*** Data for analysis Section Begins ***

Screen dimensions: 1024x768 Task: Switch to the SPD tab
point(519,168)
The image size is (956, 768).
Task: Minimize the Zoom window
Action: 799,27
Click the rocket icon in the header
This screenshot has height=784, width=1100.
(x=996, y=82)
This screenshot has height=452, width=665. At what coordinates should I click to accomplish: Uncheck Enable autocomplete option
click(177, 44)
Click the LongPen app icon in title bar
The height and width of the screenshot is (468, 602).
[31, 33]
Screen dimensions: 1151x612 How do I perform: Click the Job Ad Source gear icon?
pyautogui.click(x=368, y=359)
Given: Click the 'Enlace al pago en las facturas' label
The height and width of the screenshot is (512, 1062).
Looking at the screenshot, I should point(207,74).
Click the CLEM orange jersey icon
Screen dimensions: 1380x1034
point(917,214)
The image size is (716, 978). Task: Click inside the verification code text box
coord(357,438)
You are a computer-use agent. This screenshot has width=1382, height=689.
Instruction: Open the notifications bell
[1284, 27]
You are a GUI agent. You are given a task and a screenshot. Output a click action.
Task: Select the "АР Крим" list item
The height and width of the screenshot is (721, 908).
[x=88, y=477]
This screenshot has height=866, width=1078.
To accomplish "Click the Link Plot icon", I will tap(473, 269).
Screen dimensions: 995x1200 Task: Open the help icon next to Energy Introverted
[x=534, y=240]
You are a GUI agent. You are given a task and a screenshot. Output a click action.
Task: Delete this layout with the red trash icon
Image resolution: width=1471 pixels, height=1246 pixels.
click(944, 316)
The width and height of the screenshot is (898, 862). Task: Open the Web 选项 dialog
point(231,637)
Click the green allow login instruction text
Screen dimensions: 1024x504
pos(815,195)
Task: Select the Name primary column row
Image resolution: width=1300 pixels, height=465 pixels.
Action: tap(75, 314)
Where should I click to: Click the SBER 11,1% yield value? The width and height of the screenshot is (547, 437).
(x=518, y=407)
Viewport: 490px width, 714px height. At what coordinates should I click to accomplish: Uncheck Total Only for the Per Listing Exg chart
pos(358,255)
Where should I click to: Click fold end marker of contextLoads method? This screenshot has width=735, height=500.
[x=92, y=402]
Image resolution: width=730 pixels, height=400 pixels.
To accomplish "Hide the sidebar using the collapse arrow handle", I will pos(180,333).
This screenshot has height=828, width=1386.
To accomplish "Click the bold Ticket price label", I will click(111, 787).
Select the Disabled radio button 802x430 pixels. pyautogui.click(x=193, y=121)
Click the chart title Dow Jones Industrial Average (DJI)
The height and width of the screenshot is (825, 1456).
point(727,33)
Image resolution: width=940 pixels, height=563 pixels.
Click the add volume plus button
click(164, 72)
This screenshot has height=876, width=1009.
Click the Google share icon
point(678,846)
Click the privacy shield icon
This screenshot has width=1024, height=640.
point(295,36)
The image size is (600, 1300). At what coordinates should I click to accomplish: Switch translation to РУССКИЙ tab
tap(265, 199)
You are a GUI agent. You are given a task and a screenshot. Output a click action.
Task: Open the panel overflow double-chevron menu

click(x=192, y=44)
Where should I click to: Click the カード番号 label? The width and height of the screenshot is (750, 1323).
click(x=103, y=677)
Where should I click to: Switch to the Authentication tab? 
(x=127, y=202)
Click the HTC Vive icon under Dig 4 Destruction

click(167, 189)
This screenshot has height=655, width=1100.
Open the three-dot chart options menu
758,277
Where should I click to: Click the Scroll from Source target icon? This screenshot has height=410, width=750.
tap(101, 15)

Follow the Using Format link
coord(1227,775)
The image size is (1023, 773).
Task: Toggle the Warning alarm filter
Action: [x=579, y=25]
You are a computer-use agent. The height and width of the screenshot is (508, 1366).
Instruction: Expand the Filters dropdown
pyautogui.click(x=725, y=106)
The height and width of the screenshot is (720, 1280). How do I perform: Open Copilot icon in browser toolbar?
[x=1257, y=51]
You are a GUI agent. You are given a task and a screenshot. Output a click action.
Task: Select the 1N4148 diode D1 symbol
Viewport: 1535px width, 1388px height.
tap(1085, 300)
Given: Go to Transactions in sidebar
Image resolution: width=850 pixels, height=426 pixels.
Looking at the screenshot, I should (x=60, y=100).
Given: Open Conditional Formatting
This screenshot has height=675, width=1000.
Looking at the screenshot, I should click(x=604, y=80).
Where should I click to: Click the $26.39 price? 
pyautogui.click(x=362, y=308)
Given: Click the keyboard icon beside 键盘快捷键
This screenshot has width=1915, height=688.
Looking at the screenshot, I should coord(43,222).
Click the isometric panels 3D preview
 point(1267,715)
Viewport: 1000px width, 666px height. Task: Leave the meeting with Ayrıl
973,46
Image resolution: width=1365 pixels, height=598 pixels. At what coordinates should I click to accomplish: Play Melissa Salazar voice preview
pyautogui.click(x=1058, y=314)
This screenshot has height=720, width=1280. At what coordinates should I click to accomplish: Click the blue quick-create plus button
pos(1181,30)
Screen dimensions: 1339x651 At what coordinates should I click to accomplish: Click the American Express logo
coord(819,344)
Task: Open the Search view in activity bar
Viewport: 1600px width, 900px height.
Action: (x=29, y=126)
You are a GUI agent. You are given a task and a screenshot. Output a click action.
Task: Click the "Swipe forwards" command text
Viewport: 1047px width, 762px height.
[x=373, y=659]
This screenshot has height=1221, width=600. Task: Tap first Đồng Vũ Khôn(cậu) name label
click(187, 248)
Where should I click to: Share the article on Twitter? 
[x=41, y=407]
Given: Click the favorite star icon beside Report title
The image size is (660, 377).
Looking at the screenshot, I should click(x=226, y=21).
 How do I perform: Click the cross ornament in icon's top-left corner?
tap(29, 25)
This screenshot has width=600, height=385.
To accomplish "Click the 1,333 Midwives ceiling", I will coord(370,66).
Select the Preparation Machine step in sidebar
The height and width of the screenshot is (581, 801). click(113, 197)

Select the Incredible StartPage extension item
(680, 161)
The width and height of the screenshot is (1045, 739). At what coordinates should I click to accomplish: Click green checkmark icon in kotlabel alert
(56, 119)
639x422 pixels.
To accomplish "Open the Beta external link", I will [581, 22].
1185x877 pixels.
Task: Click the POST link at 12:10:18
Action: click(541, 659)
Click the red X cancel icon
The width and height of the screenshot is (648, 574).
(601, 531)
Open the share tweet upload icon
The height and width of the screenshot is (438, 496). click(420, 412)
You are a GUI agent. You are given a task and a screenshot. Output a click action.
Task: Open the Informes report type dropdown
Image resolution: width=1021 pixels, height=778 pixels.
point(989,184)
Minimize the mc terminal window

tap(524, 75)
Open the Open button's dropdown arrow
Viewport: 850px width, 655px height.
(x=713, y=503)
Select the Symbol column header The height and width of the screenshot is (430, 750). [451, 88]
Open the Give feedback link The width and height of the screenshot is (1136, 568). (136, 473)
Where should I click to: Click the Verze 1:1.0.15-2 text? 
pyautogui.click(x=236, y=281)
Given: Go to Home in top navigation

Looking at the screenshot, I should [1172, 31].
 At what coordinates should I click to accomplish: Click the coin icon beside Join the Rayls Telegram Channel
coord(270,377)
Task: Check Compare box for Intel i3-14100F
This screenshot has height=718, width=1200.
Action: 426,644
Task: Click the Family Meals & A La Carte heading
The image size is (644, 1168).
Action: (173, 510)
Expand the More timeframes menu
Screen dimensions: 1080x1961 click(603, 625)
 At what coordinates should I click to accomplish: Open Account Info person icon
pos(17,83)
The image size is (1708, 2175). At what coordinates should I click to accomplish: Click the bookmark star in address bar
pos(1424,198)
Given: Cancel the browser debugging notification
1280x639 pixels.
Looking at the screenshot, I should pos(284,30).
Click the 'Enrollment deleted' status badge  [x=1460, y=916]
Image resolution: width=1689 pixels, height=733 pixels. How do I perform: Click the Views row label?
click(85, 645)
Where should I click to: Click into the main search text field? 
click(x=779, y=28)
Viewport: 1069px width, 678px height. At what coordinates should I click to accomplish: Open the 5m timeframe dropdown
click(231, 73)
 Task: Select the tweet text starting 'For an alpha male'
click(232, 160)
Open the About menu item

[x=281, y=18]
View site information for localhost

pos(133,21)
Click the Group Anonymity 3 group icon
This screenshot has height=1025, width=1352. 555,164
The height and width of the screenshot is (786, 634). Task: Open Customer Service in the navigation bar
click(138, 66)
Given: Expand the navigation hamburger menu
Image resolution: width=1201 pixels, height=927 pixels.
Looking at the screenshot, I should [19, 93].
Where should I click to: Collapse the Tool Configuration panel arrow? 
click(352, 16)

*** Data for analysis Section Ends ***

(Brief) When a line among the entries contains "computer", pull that line out.

(Answer section)
You are a computer-use agent. This screenshot has width=1382, height=689.
You are a computer-use agent. The height and width of the screenshot is (508, 1366).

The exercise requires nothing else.